Start of Block
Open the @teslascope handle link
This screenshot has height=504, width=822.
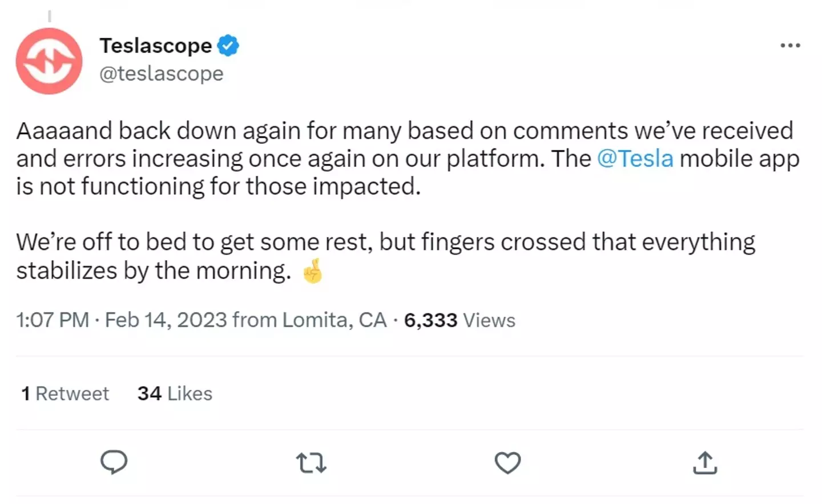pyautogui.click(x=162, y=74)
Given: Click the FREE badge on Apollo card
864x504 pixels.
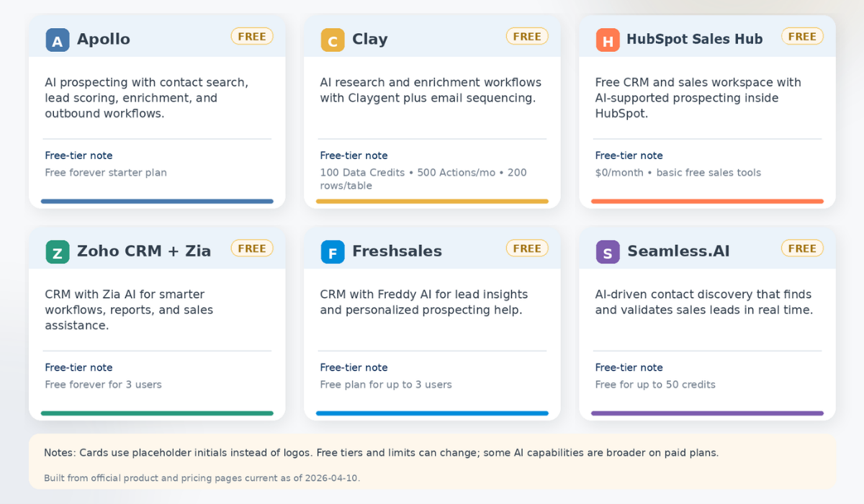Looking at the screenshot, I should click(252, 36).
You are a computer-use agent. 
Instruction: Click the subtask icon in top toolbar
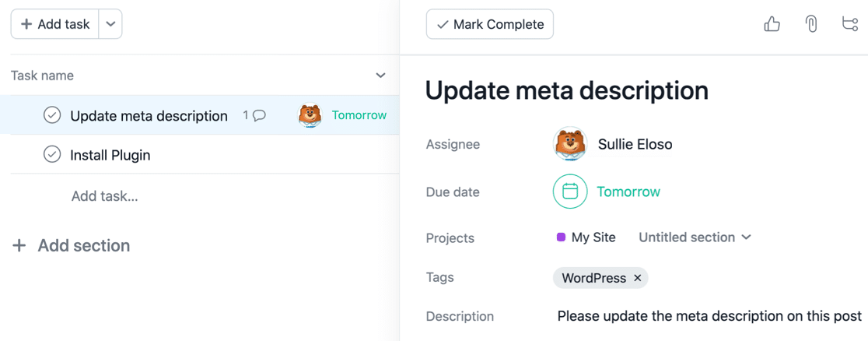(850, 25)
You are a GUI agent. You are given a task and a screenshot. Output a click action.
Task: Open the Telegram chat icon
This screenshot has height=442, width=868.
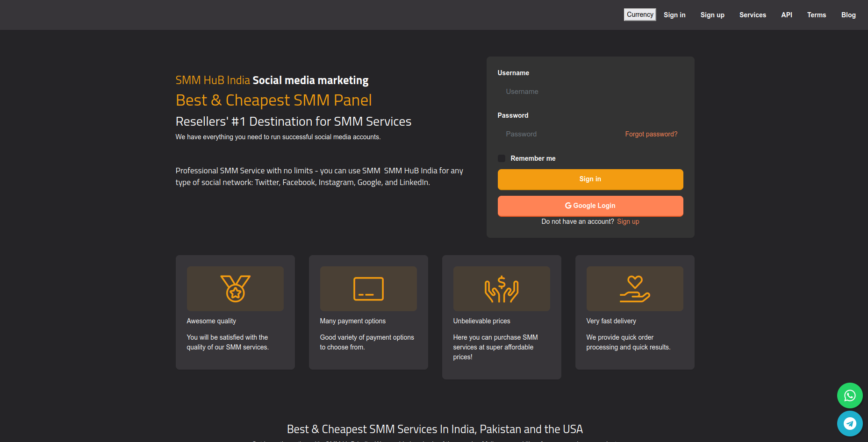(849, 423)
End of Block
• **Exercise brief**
From the line containing "This screenshot has height=504, width=822." through the last line of the data above, write out every line word for word, and nothing else. Do not include the pictures.

• **Exercise output**
This screenshot has height=504, width=822.
pyautogui.click(x=162, y=74)
Given: Click the FREE badge on Apollo card
864x504 pixels.
Looking at the screenshot, I should click(252, 36).
You are a computer-use agent. 
Instruction: Click the subtask icon in top toolbar
(850, 25)
You are a GUI agent. You are given a task and a screenshot. Output a click action.
Task: Open the Telegram chat icon
This screenshot has height=442, width=868.
(849, 423)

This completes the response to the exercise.